Seattle Man Played Women ‘Like Chess Pieces.’ If He Hadn’t Fired His Lawyers and Represented Himself In Court He Might Have Beaten a Murder Charge
Demar Rhodes was sentenced to 31 years for the 2003 murder of Lashonda Flynn. (Photos: TikTok Demar Rhodes/Getty Images)

Rhome met Brown, a teen mom from Vancouver, Washington, on a telephone party chat line in October 2003 and invited her for a week’s stay in November at the apartment he shared with Flynn in Seattle, as seen on season 7, episode 1 of the true-crime series “For My Man,” which airs Monday nights on TV One.

Rhome used the pseudonym Devante Carlson on the phone party line, describing himself as “Handsome in the face, thick in the ass,” adding that he would offer “sit-down delicate dinners” and “sexual experiences nonstop.”
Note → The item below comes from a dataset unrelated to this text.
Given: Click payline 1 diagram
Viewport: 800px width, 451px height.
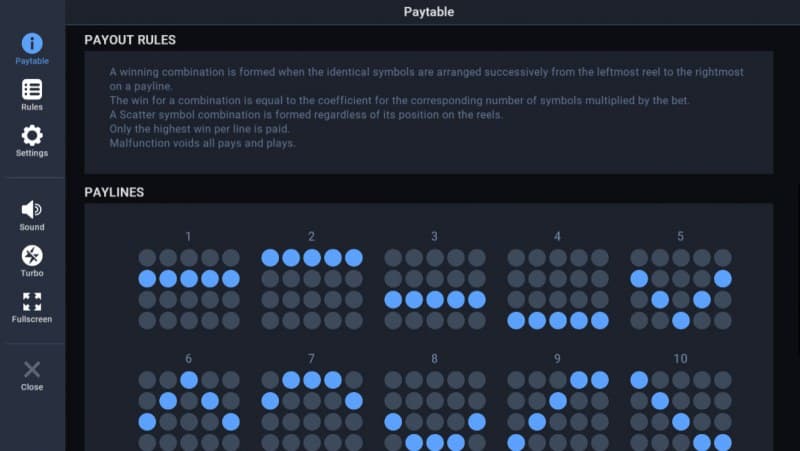Looking at the screenshot, I should [x=189, y=289].
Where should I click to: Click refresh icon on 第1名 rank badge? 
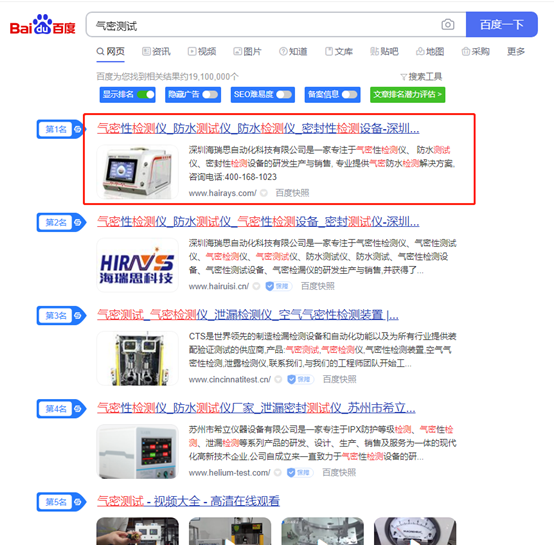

News reports at the time noted that Rhome specifically sought out women who were not Black.

Three weeks after talking on the party line, Brown, who was reportedly white and originally from Hawaii, boarded a bus and arrived at Flynn and Rhome’s apartment with her two-year-old son in tow, lying to her mom that she planned to stay with a female friend in the city.

Within days of meeting, Brown said Rhome had persuaded her to kill his girlfriend — who he described as his “foster sister” — and within a week, the two had dumped Flynn’s lifeless body in a trash bag at Seattle’s Discovery Park, where her remains would be found the next day.

Shortly after the murder, Rhome allegedly pinned everything on Brown in a phone conversation with her mother, who immediately called 911. Police arrested Brown and Rhome at the apartment he shared with Flynn amid bloody knives and trash bags.

When the bizarre story broke to the press, the crime had the whole city of Seattle talking simply because it defied all logic and left so many puzzling questions. Short of hypnotism, how could someone be manipulated into murder within days?

“From the moment Kialani Brown arrived in Seattle, Demar Rhome began to move [her and Flynn] like chess pieces,” Hugh Barber, King County senior deputy prosecuting attorney, told the court during the Rhome murder trial. He “told Kialani when to kill Lashonda, how to kill Lashonda, and why to kill Lashonda, and then he sat back and watched as his work unfolded.”

The testimony and expert witnesses at his trial painted a disturbing picture: Rhome, who had been in and out of foster homes his whole life, was a violent and deeply troubled hustler involved in petty theft, extortion, and pimping. He preyed on young women like Flynn, whom he met in 2002 when he happened upon the then-16-year-old runway at a bus shelter crying in the rain.

“She told him she’d been kicked out of her grandmother’s home, that she had nowhere to go,” according to one report.

Rhome took her in and soon tightened his grip on the vulnerable high school dropout, allegedly forcing her into prostitution, making her sleep on the floor, and demanding that she walk far behind him in public.  

“Lashonda, she was easily swayed; she got overpowered by strong personalities. She’d do anything to get their attention, to be with them. She’d do anything to stay with that person.” her grandmother, Olla Pinder, told the Seattle Times shortly after her murder, adding that she had run away from home before with another boy.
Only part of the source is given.